A letter from McDara P. Folan, chair of the college’s Board of Trustees, defends the decision, citing that 34% of Salem’s student body is currently enrolled in health-related programs of study.
“This distinctive focus will attract young women who want to lead in health-related professions, assuring Salem’s viability as a woman-focused institution in the competitive world of higher education.”
The focus would enable Salem students to pursue fields beyond medical practice as well, ranging from health policy and administration to bioethics and epidemiology.
Like other women’s colleges, Salem College has struggled with enrollment in the past decade. Eight hundred and forty two students were enrolled In the fall of 2018, compared to 1,165 in 2012.
In 2018, “a lower than expected incoming freshman class headcount” contributed to financial losses, according to data reported to the Department of Education. That same year, the Southern Association of Colleges and Schools Commission on Colleges placed the college on financial probation. The probation was lifted in 2019.
Julia Herrera, who graduated Salem College in May 2019, recalls that time of uncertainty.
“The school had to bounce back from that,” she said.
While Herrera is confident that Salem College could recover from future financial losses from the pandemic, she remained hesitant to believe that the new changes would help increase enrollment and retain students at the same time.
“I feel like that’s just going to influence students to leave even more,” she said. “Salem might not be people’s first choice when it comes to the new program.”

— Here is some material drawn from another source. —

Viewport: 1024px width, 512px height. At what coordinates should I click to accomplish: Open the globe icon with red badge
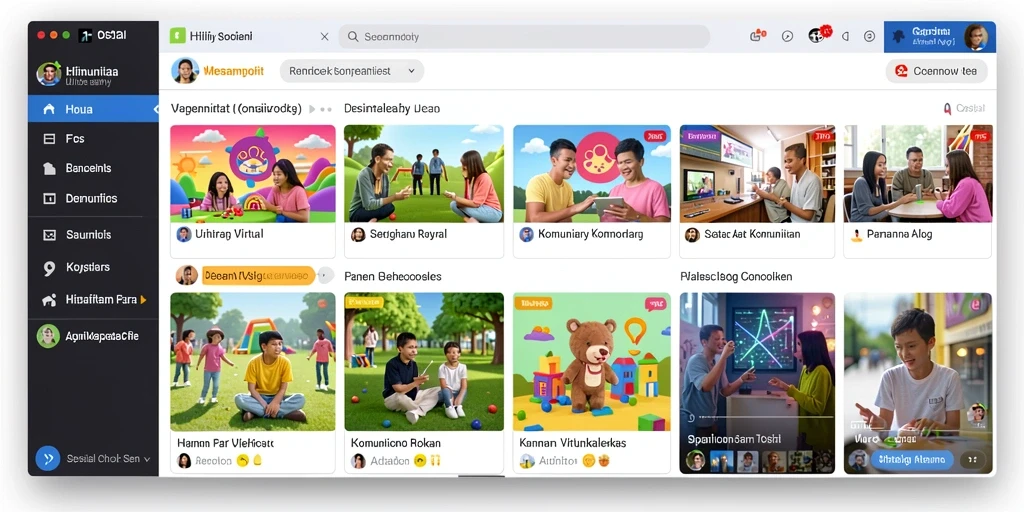[x=818, y=35]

Herrera hadn’t planned to attend a women’s college at first, but chose to attend when the school gave her a significant amount of financial aid. While a student, she appreciated how the school provided her freedom to express herself, and she enjoyed how “everyone was on the same page, regarding women’s rights.” This is an experience she wants future Salem students to have, despite the pressures of a COVID-19 world.
“I’d want people to experience going to a [woman’s college] and I wouldn’t want that school to suffer financially.”
Salem College and Columbia College did not immediately respond for comment.